Cambridge University Women's Boat Club (CUWBC) was the rowing club for women at the University of Cambridge. CUWBC fielded both a lightweight eight that races against Oxford at the Henley Boat Races, and two openweight eights that race at the Women's Boat Race. In April 2020 it was agreed that the club would be combined with the men's club CUBC and the lightweight men's club CULRC.

==History==

===Early days of the club===

Women began rowing on the River Cam in the 19th century, mainly from Newnham College Boat Club, but only on a recreational level. Newnham competed against the Oxford University Women's Boat Club (OUWBC) from 1927 until 1939. For the first few "races", the two crews were not permitted to be on the river at the same time, and the winner was largely determined on style merit marks, rather than boat speed. The first side-by-side racing started in 1936.

The first blues were awarded in 1941, when CUWBC raced against OUWBC. All of the rowers in 1941 were members of Newnham. The following year, the first Girton rower competed.

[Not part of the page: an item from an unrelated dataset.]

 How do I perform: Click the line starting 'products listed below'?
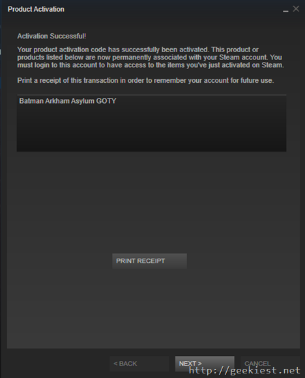[149, 57]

In 1962, the CUWBC rowed in the men's bumps races, in the 8th division. CUWBC succeeded in bumping a men's crew only 7 times (in both the Lent and May Bumps) in the 12 years that they competed, often being bumped very quickly, and on one occasion getting triple-overbumped. CUWBC last competed in the bumps in 1973 – the following year, the first dedicated women's bumping races began.

===Women's rowing===
Until the foundation of the Cambridge University Combined Boat Club (CUCBC) in the mid-1990s, the CUWBC controlled the rules and races for all women's rowing. The CUWBC rules often differed from the rules for the men, which were governed by the Cambridge University Boat Club (CUBC). Eventually, as the number of women rowing increased to rival that of the men, the CUCBC was founded to bring all college rowing under the control of a single entity, leaving the CUWBC to concentrate on the Henley Boat Races.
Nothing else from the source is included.